Being the intrepid reporter I am, though, I did manage to snag a couple of crappy pics on my phone without getting caught (sorry James!). This is the closest you’ll get to feeling the mood inside:

Unquestionably, though,  it’s impossible to talk about the catharsis of seeing an LCD show without talking about
the moment. If you’ve ever listened to the band, you know what I’m talking about—and so does everyone else.

When Murphy finally spit it out, opening up the band’s live rendition of “Dance Yrself Clean,” there was a natural feeling of build-up, antsiness, and excitement, the same way a giant ocean wave hits someone looking right at it. You know it’s coming, you know what you’re getting, and there’s nothing you can do about it. And then it started: “Walking up to me, expecting…”

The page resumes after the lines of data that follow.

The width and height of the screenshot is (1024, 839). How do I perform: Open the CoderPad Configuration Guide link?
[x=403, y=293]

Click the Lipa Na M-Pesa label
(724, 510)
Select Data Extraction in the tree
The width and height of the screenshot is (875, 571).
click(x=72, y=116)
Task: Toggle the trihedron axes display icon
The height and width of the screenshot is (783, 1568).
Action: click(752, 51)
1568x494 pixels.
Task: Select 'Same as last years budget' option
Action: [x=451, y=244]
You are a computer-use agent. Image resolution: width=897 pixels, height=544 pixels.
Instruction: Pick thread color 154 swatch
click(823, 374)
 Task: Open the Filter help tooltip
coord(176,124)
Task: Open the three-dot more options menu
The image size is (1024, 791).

And then that drop hits. And it’s everything you imagine it would be, and more. I’ve watched live LCD performances of this song on YouTube before, and it simply does not do reality justice. Elton John famously sung about a “solid wall of sound,” and I can’t think of any better way of describing the entire experience of seeing LCD Soundsystem. You know what you’re getting, and then you’re blasted with it. Sound, from all angles. It’s a wave; it’s a wall. 
A lot of my time lately has been devoted to reading through Lizzy Goodman’s tremendously-revealing, unbelievably-addicting pageturner of an oral history on the 2001-2011 era of New York City Rock, 
Meet Me In The Bathroom. James Murphy, as part of the DFA production team, a co-founder of DFA Records, and, of course, the driving force of LCD Soundsystem, is a huge part of the book, chiming in consistently throughout—he’s been a constant presence ever since starting his career out in bands and as a DJ. Reading through that book and finally being lucky enough to see this spectacular performer in the flesh—both in dormant, coffee-sipping form, and then in relentless frontman form, banging on bonus percussion with finessed precision during vocal breaks, it almost felt like seeing a unicorn. This wasn’t a fairy-tale moment, or a Tupac hologram. This was real. This was happening in front of my eyes. This is happening in front of our eyes.

LCD Soundsystem’s original bow-out album title rings true—in more ways than one, there’s no other way to describe it: This is happening.